ANDERSON: Along those lines, besides crafting a breach reporting plan, what other steps is your hospital taking to prepare to comply with the new HITECH Act data breach notification rule? For example, have you been working with your business associates who now must comply with the rule?

PAIDHRIN: We have always been working with our business associates. Southwest deploys an array of security-centric auditing solutions to maintain not only the logs of access but situation awareness so that we know what is going on across our network and with our information. And these tools monitor several layers of activity, from the data packet layer up through application into the meta or compliance layers.

So we have been reviewing and revising our policies and procedures, adding a few new ones, aggressively working with our partners so that we maintain a common standard because we are sharing information and we need to have common security and control standards.

But our business associate agreement, the contract between us and our peers and our partners to maintain confidentiality and compliance with HIPAA and the HITECH Act, that has not required hardly any modification because it was well-written to begin with. But now we just stress the pieces that

HITECH asks us to add in, and that is just a couple of lines.

ANDERSON: Under the breach notification rule, organizations that encrypt patient data don't have to report breaches because the data is assumed to be unreadable. Please describe how your organization is using encryption so far and what is on the horizon.

PAIDHRIN: So far we have been using encryption extensively. All of our laptops that contain PHI (protected health information) are full disc-encrypted and in the future all of our laptops, all of our mobile media will. Where we allow USB drives, you know the thumb drives, not many are allowed, but they too must be encrypted; that goes for smart phones too. All of our electronic transmission is also encrypted...VPN tunnels, secure email, all of it is encrypted. In fact, anything that is mobile, it has to be encrypted.

We don't want to be the poster child on the front of the newspaper that says we lost a truck full of tapes or an unencrypted laptop, so we go a long way toward encrypting all of our data. We are not there yet (with encryption) at the information at rest in our databases inside our network, and we are exploring that, the costs and the performance. The costs are coming down and the performance is going up for the hardware encryption on discs, but we are exploring that as the next layer of adding encryption.

ANDERSON: Finally, is your hospital planning to participate in the Medicare and Medicaid incentive program for electronic health records and if so, how will that participation affect your data security strategy, if at all?

PAIDHRIN: Yes we will participate, most definitely. We have an initiative under way to see how we can leverage our compliance efforts with the incentives that are out there. We have mapped the "meaningful use" matrix to our IT security, IT department goals, IT strategy. We have mapped it all out, planned out a three- to five-year roadmap for how we can meet "meaningful use" criteria to take advantage of some of those incentives. But I don't know that it is going to impact our security posture. I am hoping that the maturity of our security program is such that we are already at the vanguard, the front end of what we need to do. So I don't think it is going to impact our security strategy, at least certainly not in the next several years.

We are working with local and regional healthcare consortiums, our peers, to collaborate on a health information exchange...Confidentiality, integrity, availability, all those things will be core tenets of all of those relationships, all information sharing. And we sure do hope to capture some of those incentives from the government.

ANDERSON: Thanks very much Christopher. We have been talking with Christopher Paidhrin of Southwest Washington Medical Center. This is Howard Anderson of the Information Security Media Group.

__COMPLETE THE FOLLOWING__.
- A) Decide whether each statement agrees with the interview, answering yes or no and quoting the deciding words: (i) all laptops that contain PHI are full disc-encrypted; (ii) the business associate agreement required substantial modification; (iii) information at rest in databases inside the network is already encrypted.
- B) Reproduce verbatim the passage of the interview that opens with the words "PAIDHRIN: We have" and stops after the words "and control standards.".
The records that come next are separate material and are not part of the interview.

__PROVIDED RECORDS__.
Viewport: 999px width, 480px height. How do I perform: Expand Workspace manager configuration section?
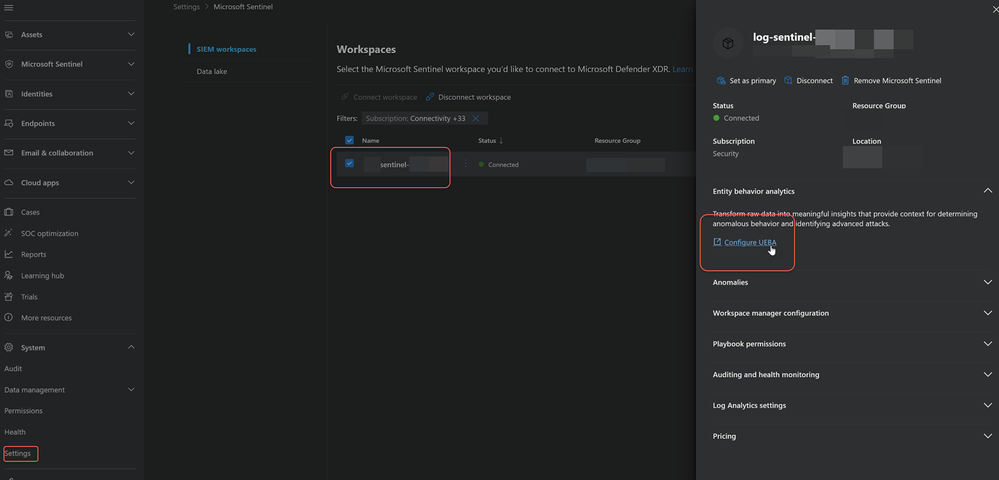pyautogui.click(x=987, y=313)
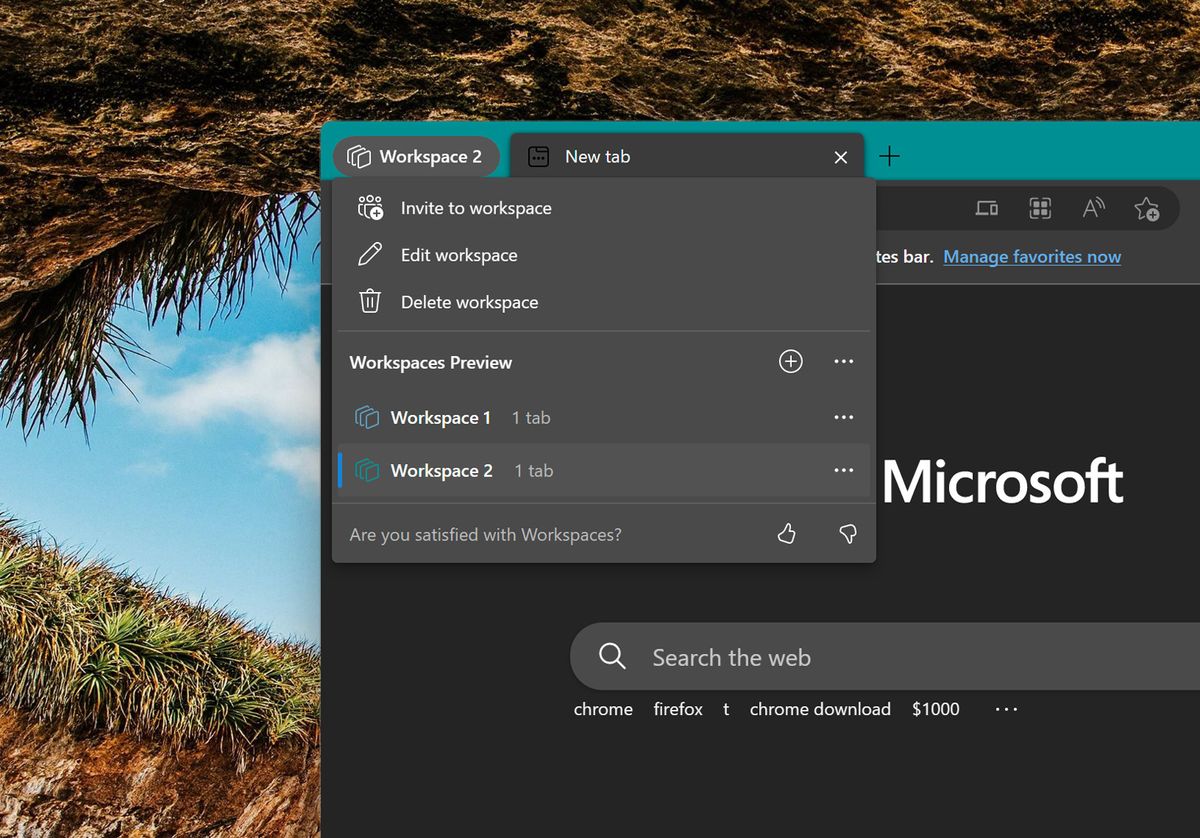This screenshot has width=1200, height=838.
Task: Click the Manage favorites now link
Action: click(1032, 257)
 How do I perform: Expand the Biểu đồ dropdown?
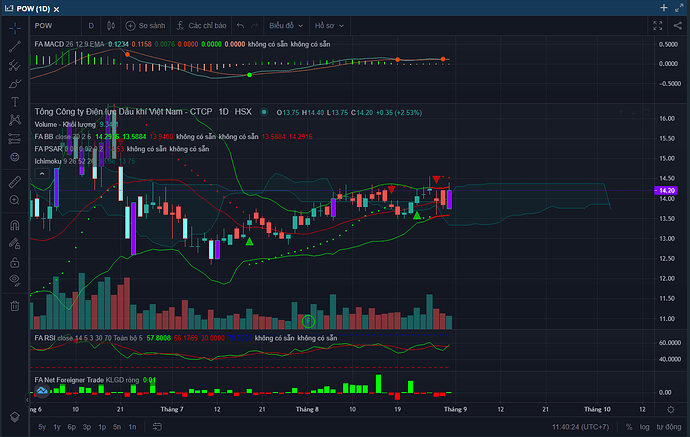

__TASK-BY-TASK SOLUTIONS__.
- A)
(i) Yes: "All of our laptops that contain PHI (protected health information) are full disc-encrypted"
(ii) No: "that has not required hardly any modification because it was well-written to begin with"
(iii) No: "We are not there yet (with encryption) at the information at rest in our databases inside our network"

- B)
PAIDHRIN: We have always been working with our business associates. Southwest deploys an array of security-centric auditing solutions to maintain not only the logs of access but situation awareness so that we know what is going on across our network and with our information. And these tools monitor several layers of activity, from the data packet layer up through application into the meta or compliance layers.

So we have been reviewing and revising our policies and procedures, adding a few new ones, aggressively working with our partners so that we maintain a common standard because we are sharing information and we need to have common security and control standards.